Unlike the development of tolerance seen after prolonged stimulation with EA, no sign of decreased analgesic effect was found during 24 h of continuous SCS. This suggests that mechanisms other than endorphins play an important role in SCS analgesia.

The gate control theory may also be used to explain the analgesic effect of SCS. Dynorphinergic neurons are inhibitory interneurons that play a key role in the gate control mechanism. They receive signals from primary afferent Aβ fibers and shut the gate. As a result, the pain signal is prevented from entering the CNS [38]. The analgesic effects of 2-, 100-Hz, 10-kHz SCS, and 100-Hz EA were all blocked by the KOR antagonist, indicating that SCS at these frequencies activates inhibitory dynorphinergic interneurons to produce analgesia.

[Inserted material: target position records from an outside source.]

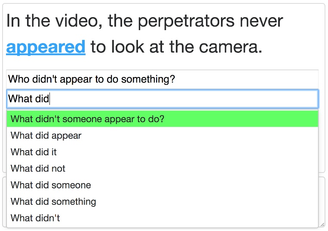Click the word "video" in the sentence
This screenshot has height=231, width=328.
(78, 21)
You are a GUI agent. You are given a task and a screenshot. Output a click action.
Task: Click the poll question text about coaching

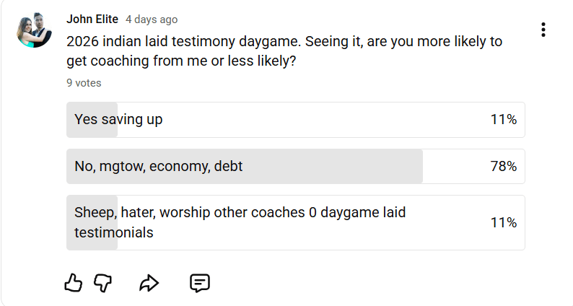click(284, 51)
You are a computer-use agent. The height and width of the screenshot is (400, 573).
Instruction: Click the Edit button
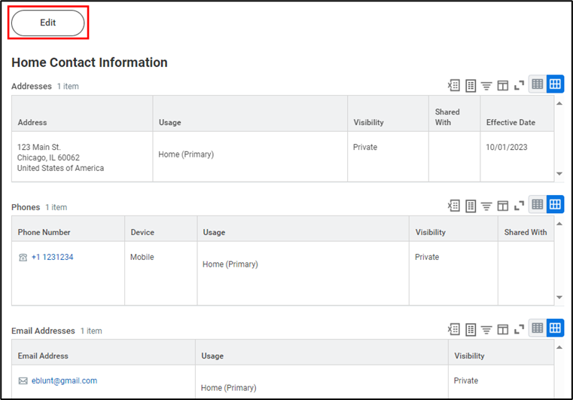(x=48, y=23)
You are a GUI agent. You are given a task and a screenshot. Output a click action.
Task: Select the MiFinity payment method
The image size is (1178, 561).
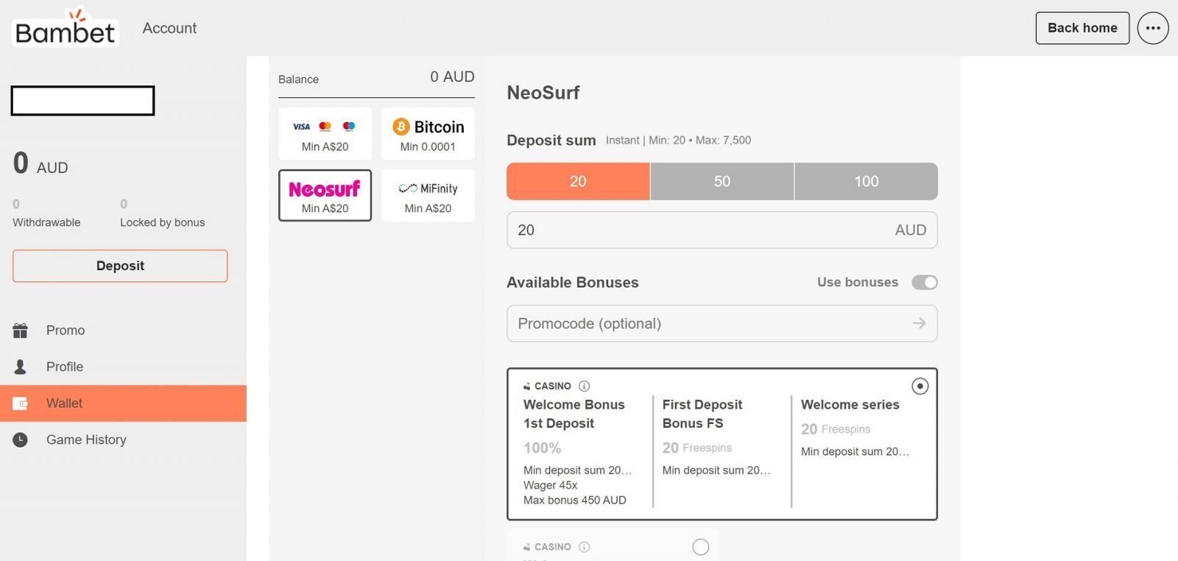(428, 196)
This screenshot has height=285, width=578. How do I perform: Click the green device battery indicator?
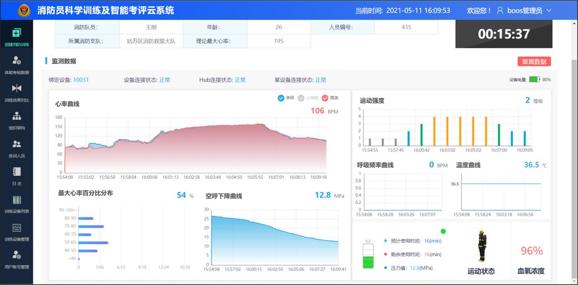(x=534, y=79)
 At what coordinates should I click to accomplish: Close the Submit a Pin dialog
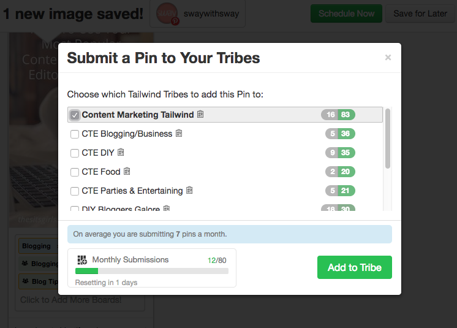(388, 58)
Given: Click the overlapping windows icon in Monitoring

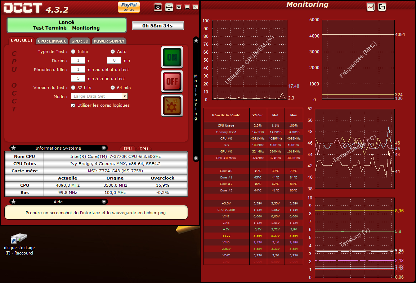Looking at the screenshot, I should pyautogui.click(x=382, y=7).
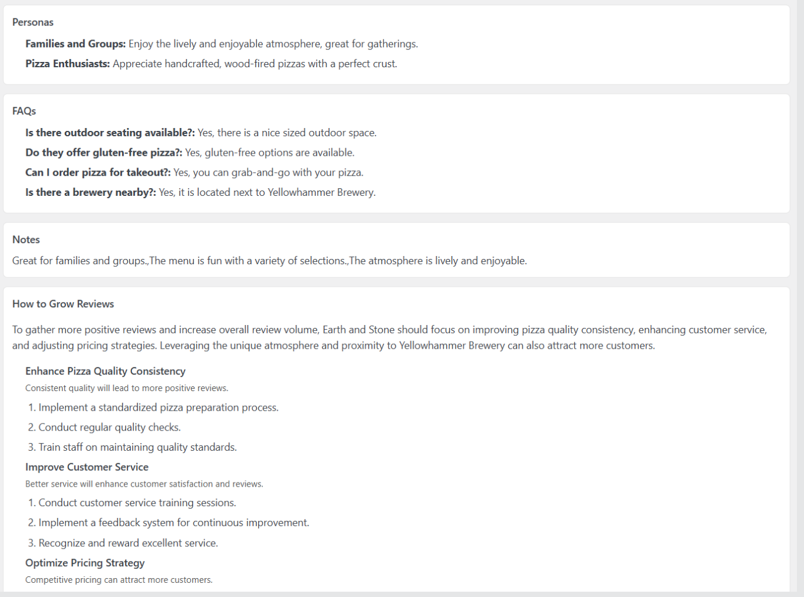Screen dimensions: 804x597
Task: Click the Recognize and reward excellent service step
Action: pyautogui.click(x=128, y=543)
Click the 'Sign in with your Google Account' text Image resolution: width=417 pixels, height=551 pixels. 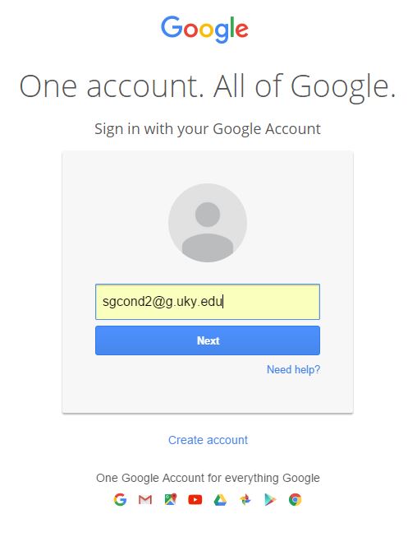(x=208, y=129)
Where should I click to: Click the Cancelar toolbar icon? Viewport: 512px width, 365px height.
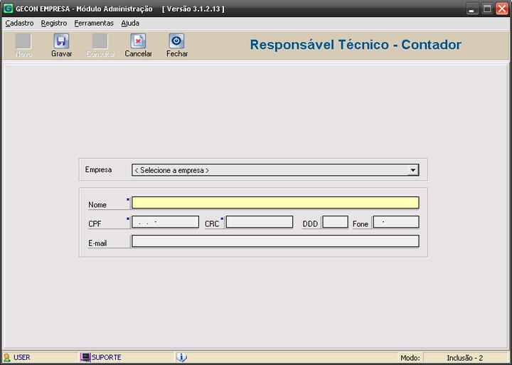pos(138,41)

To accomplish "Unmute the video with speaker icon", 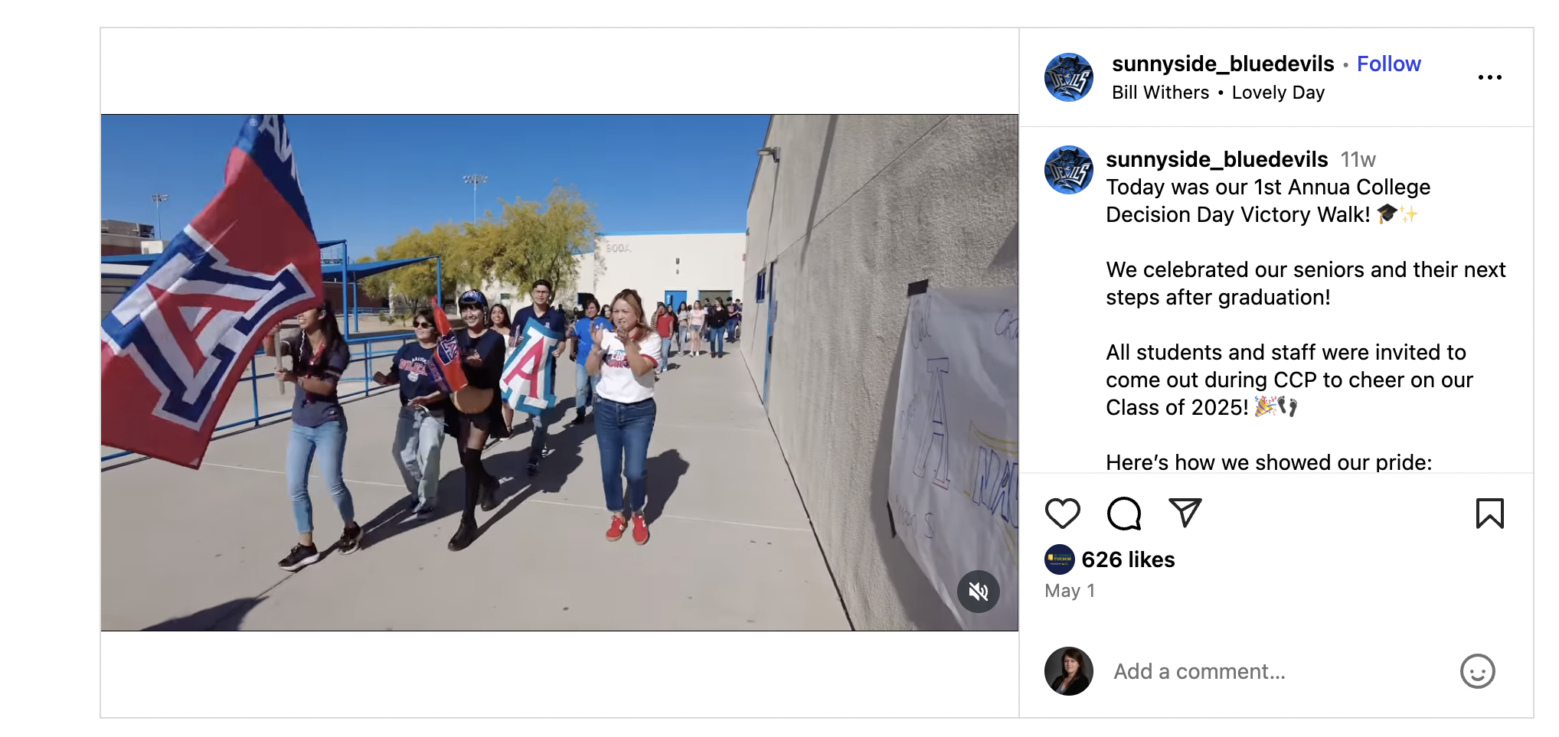I will click(979, 592).
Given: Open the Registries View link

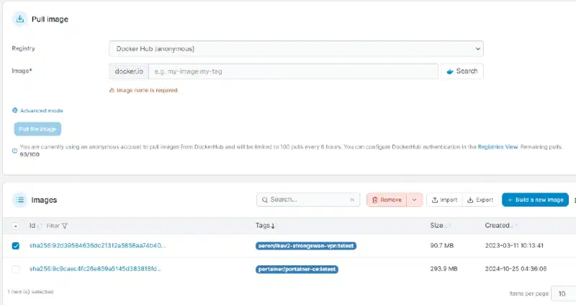Looking at the screenshot, I should 498,147.
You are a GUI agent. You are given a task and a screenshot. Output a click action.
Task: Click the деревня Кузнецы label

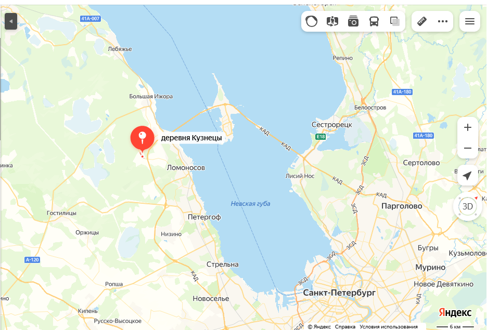[x=191, y=138]
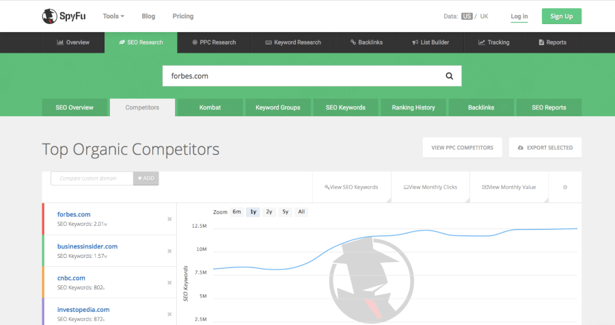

In summary, SCS had an efficacious antinociceptive effect with minimal after-effects in the SNI model of moderate neuropathic pain. The antinociceptive effect of SCS was intensity-dependent and persistent without developing tolerance under our experimental conditions. Many endorphins and their receptors may be involved in mediating the effect. There are similarities and differences in the mechanisms underlying SCS and EA.